Provided entries START

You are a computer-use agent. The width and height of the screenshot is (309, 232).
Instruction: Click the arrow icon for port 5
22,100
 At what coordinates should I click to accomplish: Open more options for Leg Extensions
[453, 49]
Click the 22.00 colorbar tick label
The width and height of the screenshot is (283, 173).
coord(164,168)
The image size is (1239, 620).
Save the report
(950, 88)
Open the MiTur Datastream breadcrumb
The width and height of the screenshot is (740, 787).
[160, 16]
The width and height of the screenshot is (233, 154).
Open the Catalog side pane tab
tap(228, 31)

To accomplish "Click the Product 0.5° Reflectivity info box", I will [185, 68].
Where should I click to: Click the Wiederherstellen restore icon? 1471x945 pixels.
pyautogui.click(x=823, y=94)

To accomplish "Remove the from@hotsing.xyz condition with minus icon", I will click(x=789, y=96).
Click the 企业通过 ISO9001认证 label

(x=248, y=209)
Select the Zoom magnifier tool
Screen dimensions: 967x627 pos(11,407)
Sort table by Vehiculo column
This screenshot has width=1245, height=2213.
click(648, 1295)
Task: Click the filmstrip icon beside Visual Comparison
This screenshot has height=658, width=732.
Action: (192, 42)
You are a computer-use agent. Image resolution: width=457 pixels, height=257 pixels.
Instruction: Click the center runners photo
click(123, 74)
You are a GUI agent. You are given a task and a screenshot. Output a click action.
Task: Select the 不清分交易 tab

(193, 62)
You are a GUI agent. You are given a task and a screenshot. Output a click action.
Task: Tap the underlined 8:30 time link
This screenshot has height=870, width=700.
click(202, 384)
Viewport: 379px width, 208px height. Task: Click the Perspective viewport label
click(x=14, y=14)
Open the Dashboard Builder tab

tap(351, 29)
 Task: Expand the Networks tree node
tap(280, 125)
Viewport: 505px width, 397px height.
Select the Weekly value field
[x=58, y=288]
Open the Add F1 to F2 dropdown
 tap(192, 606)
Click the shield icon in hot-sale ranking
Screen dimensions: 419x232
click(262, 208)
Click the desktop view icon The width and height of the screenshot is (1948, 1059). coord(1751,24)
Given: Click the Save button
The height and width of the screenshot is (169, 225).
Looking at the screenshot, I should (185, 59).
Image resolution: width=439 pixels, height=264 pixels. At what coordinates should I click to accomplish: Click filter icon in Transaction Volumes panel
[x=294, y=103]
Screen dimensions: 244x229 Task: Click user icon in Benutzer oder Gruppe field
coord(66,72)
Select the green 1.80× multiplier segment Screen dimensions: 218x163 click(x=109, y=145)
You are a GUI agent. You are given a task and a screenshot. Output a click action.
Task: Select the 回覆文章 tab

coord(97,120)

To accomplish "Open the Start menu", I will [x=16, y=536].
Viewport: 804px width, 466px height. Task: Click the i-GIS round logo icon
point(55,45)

Provided entries END

Your instructions: Start at the line containing "Viewport: 505px width, 397px height.". Repeat it and each line after it, word for word, to the end of the records.

The answer:
Viewport: 505px width, 397px height.
Select the Weekly value field
[x=58, y=288]
Open the Add F1 to F2 dropdown
 tap(192, 606)
Click the shield icon in hot-sale ranking
Screen dimensions: 419x232
click(262, 208)
Click the desktop view icon The width and height of the screenshot is (1948, 1059). coord(1751,24)
Given: Click the Save button
The height and width of the screenshot is (169, 225).
Looking at the screenshot, I should (185, 59).
Image resolution: width=439 pixels, height=264 pixels. At what coordinates should I click to accomplish: Click filter icon in Transaction Volumes panel
[x=294, y=103]
Screen dimensions: 244x229 Task: Click user icon in Benutzer oder Gruppe field
coord(66,72)
Select the green 1.80× multiplier segment Screen dimensions: 218x163 click(x=109, y=145)
You are a GUI agent. You are given a task and a screenshot. Output a click action.
Task: Select the 回覆文章 tab

coord(97,120)

To accomplish "Open the Start menu", I will [x=16, y=536].
Viewport: 804px width, 466px height. Task: Click the i-GIS round logo icon
point(55,45)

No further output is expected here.